Thursday, 31 May 2018

What is the age criteria for personal loan?


            Loans have made life easy. Once what you had thought you would buy after a few years, you can buy them all now. What an amazing fact it is to get something what you wanted! But the best things do not come free. Loans come with lot of responsibility. You get to use the credit you wanted once, but also comes the responsibility of paying a little extra. That extra is the percentage of interest you have to pay on the actual loan amount borrowed. The total loan amount what is to be paid consists of the addition of both of these factors.

            While the loans are floating in the market, different loans are acquired for different purposes. Suppose you want to take a loan to study, education loan is the option. If you want to start or grow business, business loan is to be taken. To buy a house, Home loan is taken. To take vehicle, auto loan is taken. For your personal needs like travels, wedding, medical emergencies, personal loan is taken. Personal loan is an unsecured type of revolving loan which can have tenure of upto 5 years. It ranges from the overall payback of 6 months upto the maximum limit.

            Now, let us look at the the conditions which would make you an eligible candidate for a personal loan.

Age: 21+
Income: 3,00,000/anum
DBR: 60:40
Tenure: 6months – 5years
Interest rate: Calculated according to CIBIL Report. (mostly between 105% - 28% excluding the processing fees)

The above mentioned criteria are not the standard once but are majorly checked upon or taken an average at! While we look at the criteria one by one, let’s explore them in detail.

            Age of course is take ans 21 years and a person in general cases would start working at that age. And thats when they start earning. While taking any loan, there are also conditions where the banks check your employment and the steadiness of it. Else it will be a risked profile for them. When the first criteria of age is conquered, then comes the income. Now how can this be calculated?
When the loan is given DBR is checked. DBR is Debt-Burden Ratio. DBR is basically the ratio which is calculated by your income. It is taken as if the loan EMI is 40% of what you earn, only then can one go through any loan. So, as the minimum amount to be considered as 50,000 of a loan with the stretch of 6 months. The EMI comes up to 8,333. if 8,333 is the 40% of your total income, the income would be around 21,000. which makes it a package of 2,52,000. No on this, even the Interest rate is calculated which makes it normally around 3,00,000 per anum.

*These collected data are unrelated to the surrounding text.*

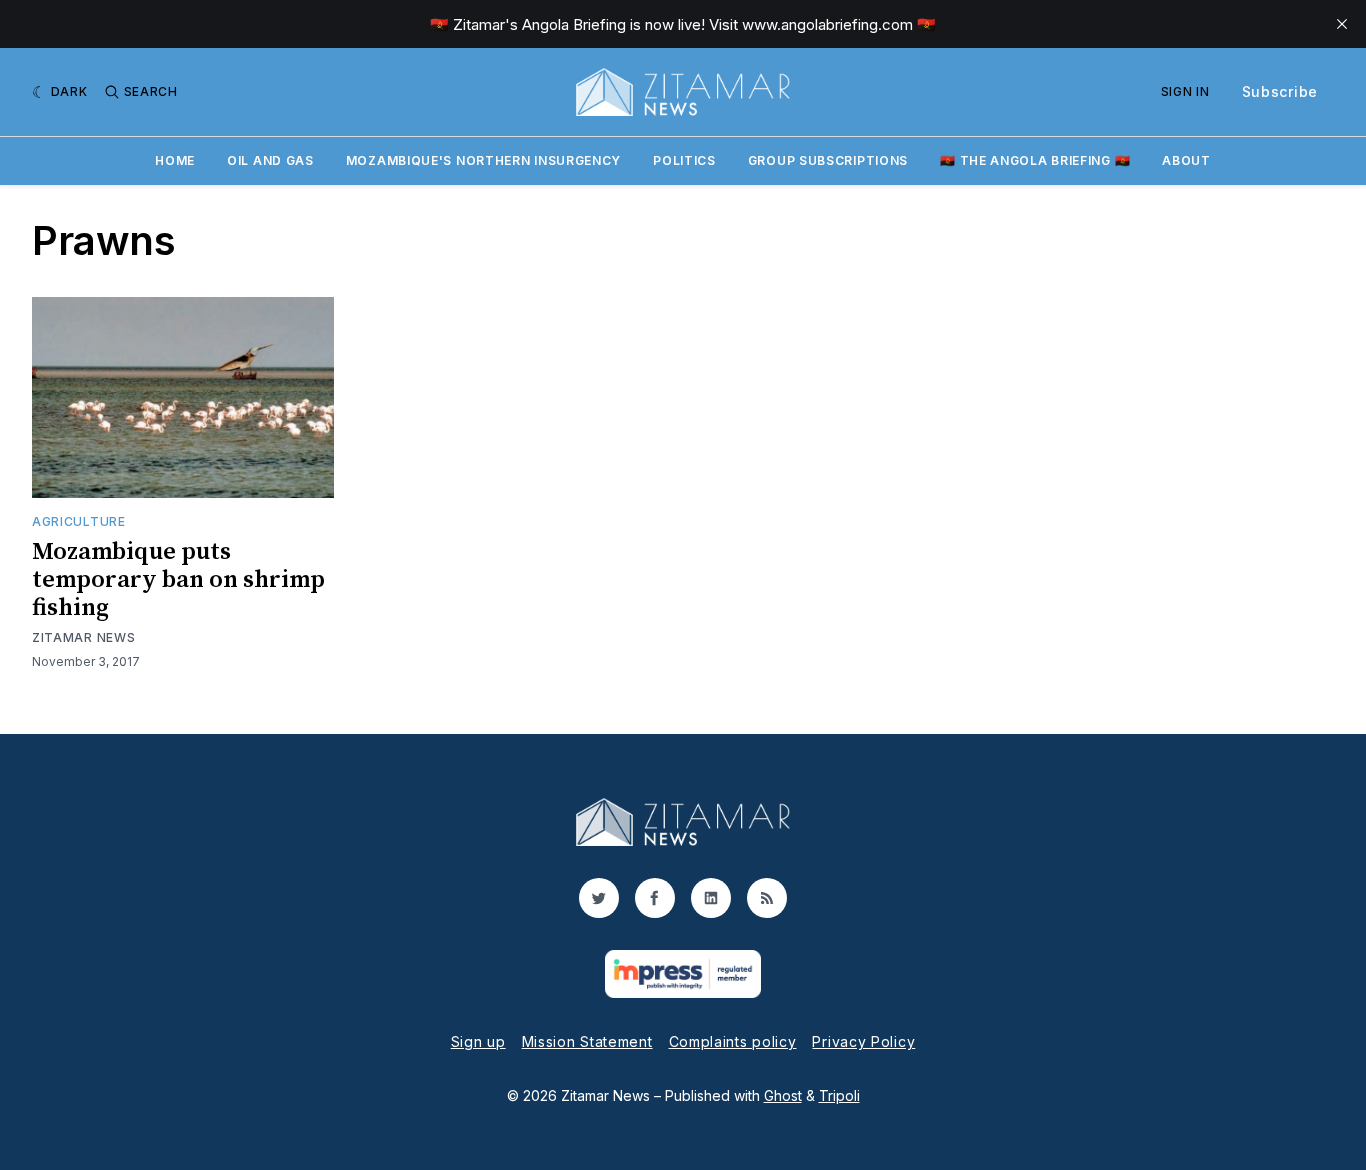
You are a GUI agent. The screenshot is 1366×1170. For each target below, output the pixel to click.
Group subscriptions (828, 160)
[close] (1342, 24)
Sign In (1185, 91)
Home (175, 160)
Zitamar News (83, 637)
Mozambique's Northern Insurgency (483, 160)
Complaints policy (733, 1041)
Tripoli (839, 1095)
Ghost (783, 1095)
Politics (684, 160)
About (1186, 160)
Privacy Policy (863, 1041)
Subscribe (1280, 91)
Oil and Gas (270, 160)
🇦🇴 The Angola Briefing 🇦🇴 (1035, 160)
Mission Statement (587, 1041)
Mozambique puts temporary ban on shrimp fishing (178, 580)
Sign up (478, 1041)
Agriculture (79, 521)
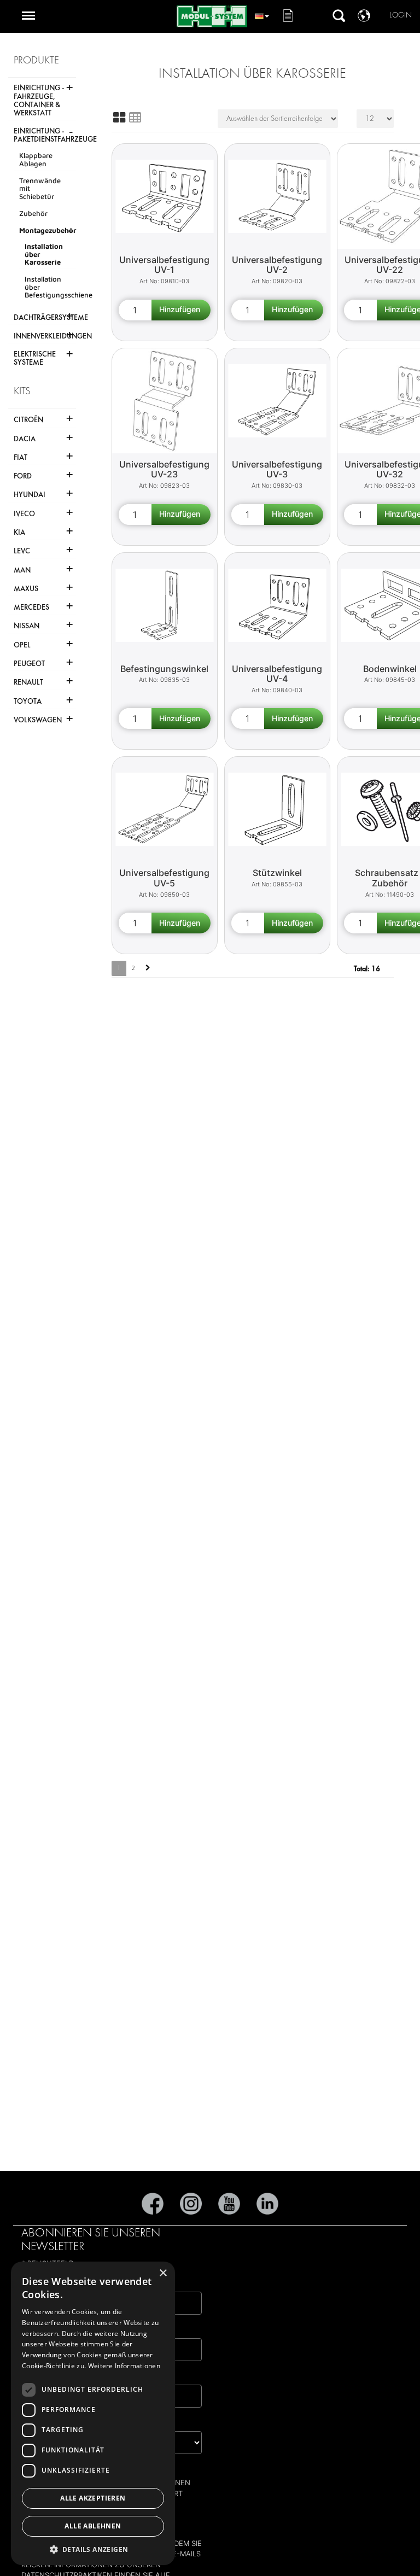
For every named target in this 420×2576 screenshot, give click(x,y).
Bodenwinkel (390, 668)
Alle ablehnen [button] (93, 2526)
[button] (93, 2549)
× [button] (163, 2273)
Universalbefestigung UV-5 (164, 878)
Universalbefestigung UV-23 (164, 469)
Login (400, 15)
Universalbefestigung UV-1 (164, 265)
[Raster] (119, 117)
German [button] (262, 14)
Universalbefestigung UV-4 (277, 674)
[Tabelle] (135, 117)
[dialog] (93, 2413)
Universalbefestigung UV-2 (277, 265)
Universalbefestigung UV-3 (277, 469)
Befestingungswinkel (164, 668)
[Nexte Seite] (148, 968)
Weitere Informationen (124, 2365)
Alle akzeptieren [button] (92, 2498)
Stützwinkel (277, 872)
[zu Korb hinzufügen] (181, 310)
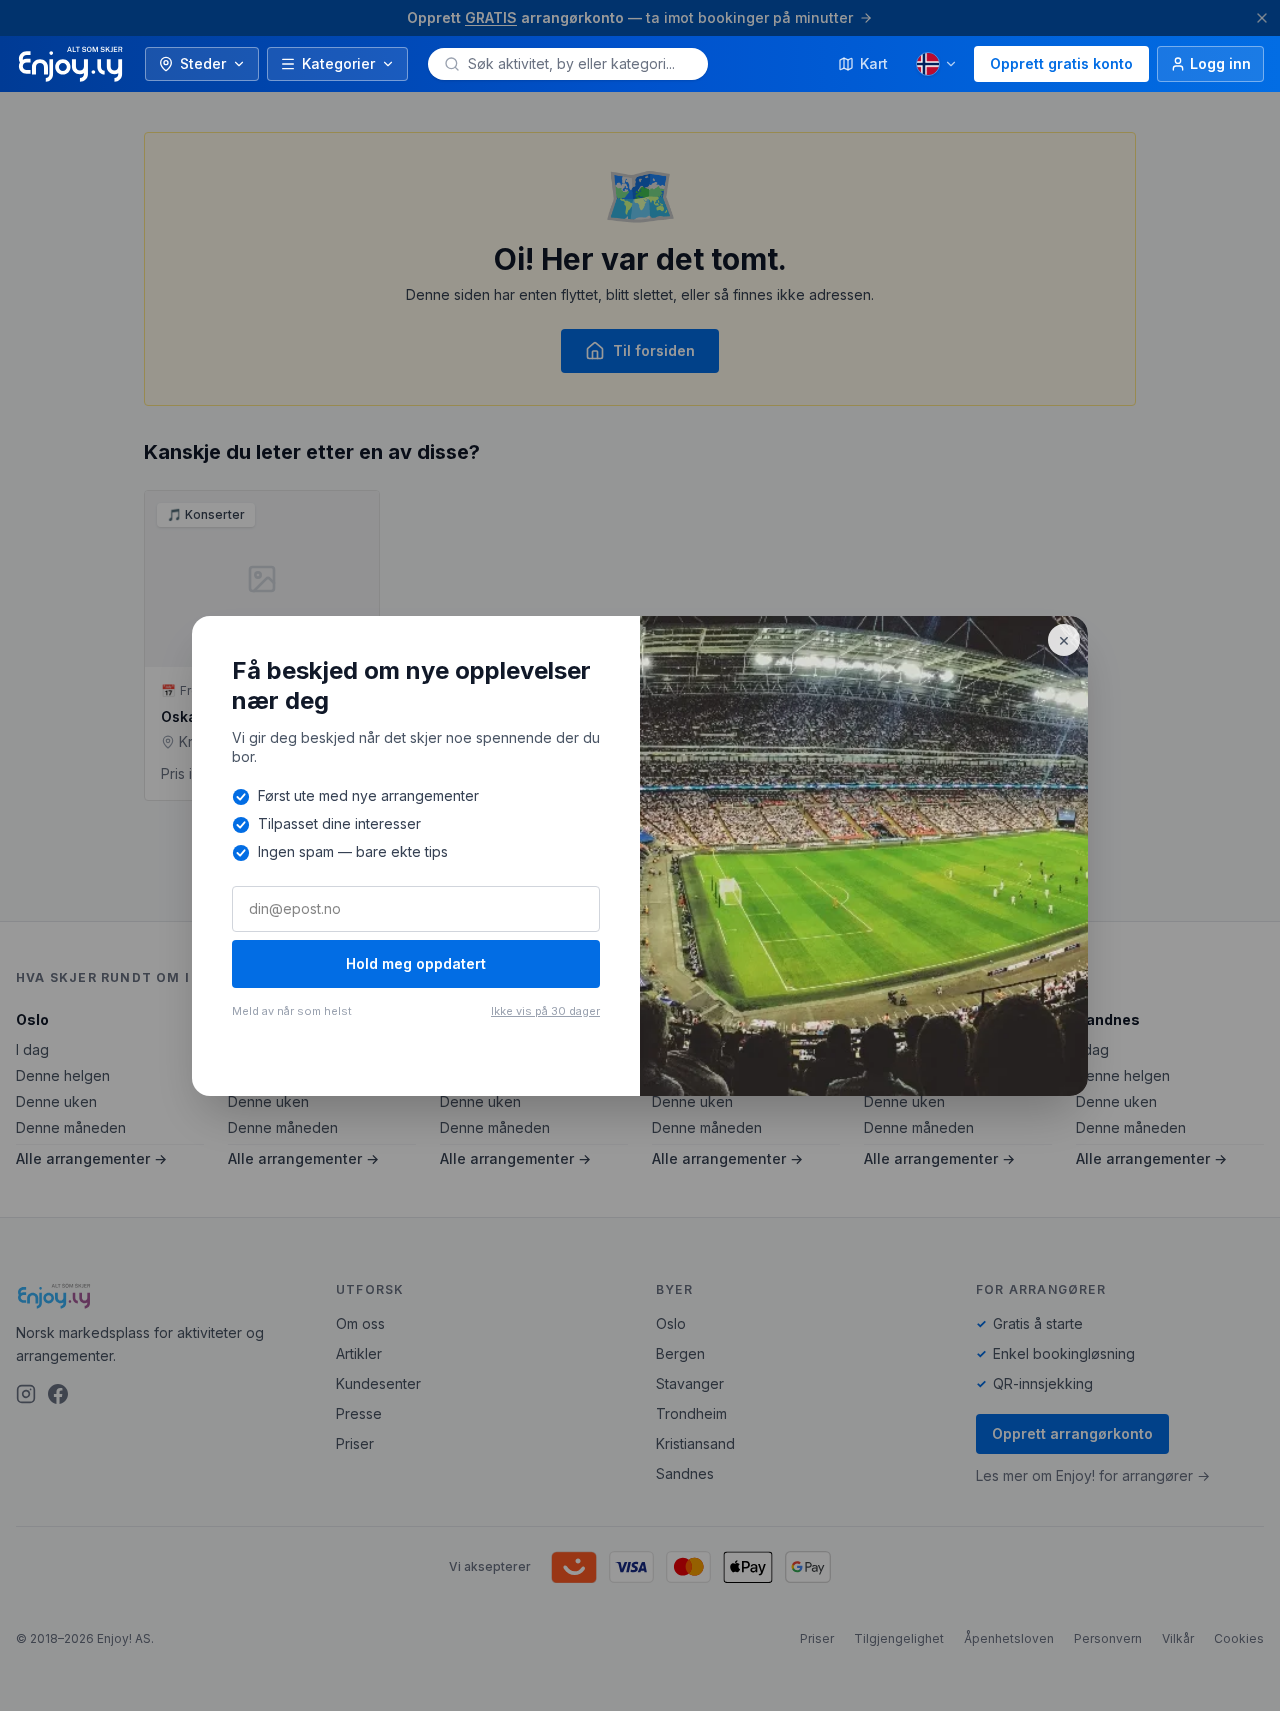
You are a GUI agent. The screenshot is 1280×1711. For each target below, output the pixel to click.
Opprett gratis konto (1061, 63)
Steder (203, 63)
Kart (874, 63)
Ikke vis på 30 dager (545, 1011)
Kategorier (338, 63)
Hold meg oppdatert (416, 963)
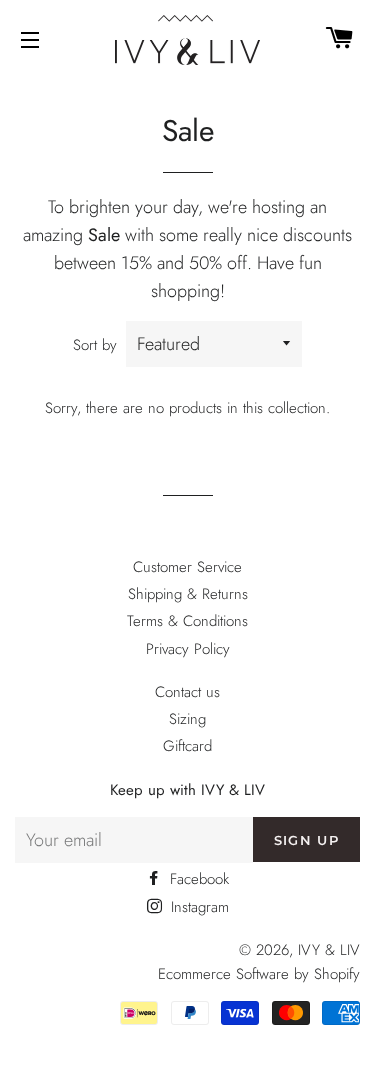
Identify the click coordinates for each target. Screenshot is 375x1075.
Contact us (187, 692)
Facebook (197, 879)
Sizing (187, 719)
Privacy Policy (188, 649)
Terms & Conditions (187, 621)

            If you are dependent on family or the family is dependent on you, the DBR varies. And according to that even the eligibility criteria changes. Whatever you read or come across while planning to buy a loan or gathering information, everything changes from individual to individual. So there is no standard. All what you get is an average or multiple researches one has made. One thing is always to be taken care of is the credit score. The score which is derived by your credit repayment behavior.

            Suppose if we talk about ICICI personal loan, the interest rate varies from 11.5% to 22%. the processing fees counted are different from those of other bank. But if your CIBIL report is good, you have made the payments of your previous credits on time your score will definitely be good! A score which is 750+ is considered a good score. It needs no rocket science to understand what a perfect score costs. Be a responsible payer, do not over do and pay on time. Use the credits only which you can pay regularly and not with over burden. Even when few % interest is less, you save a lot of money which would be a help to you and no one else!

            Any article you read, any advice you take which is for any financial needs of credits, all will surround to only one thing. Use responsibly and pay responsibly. Better the credit score, lesser is the interest rate and which is a relief!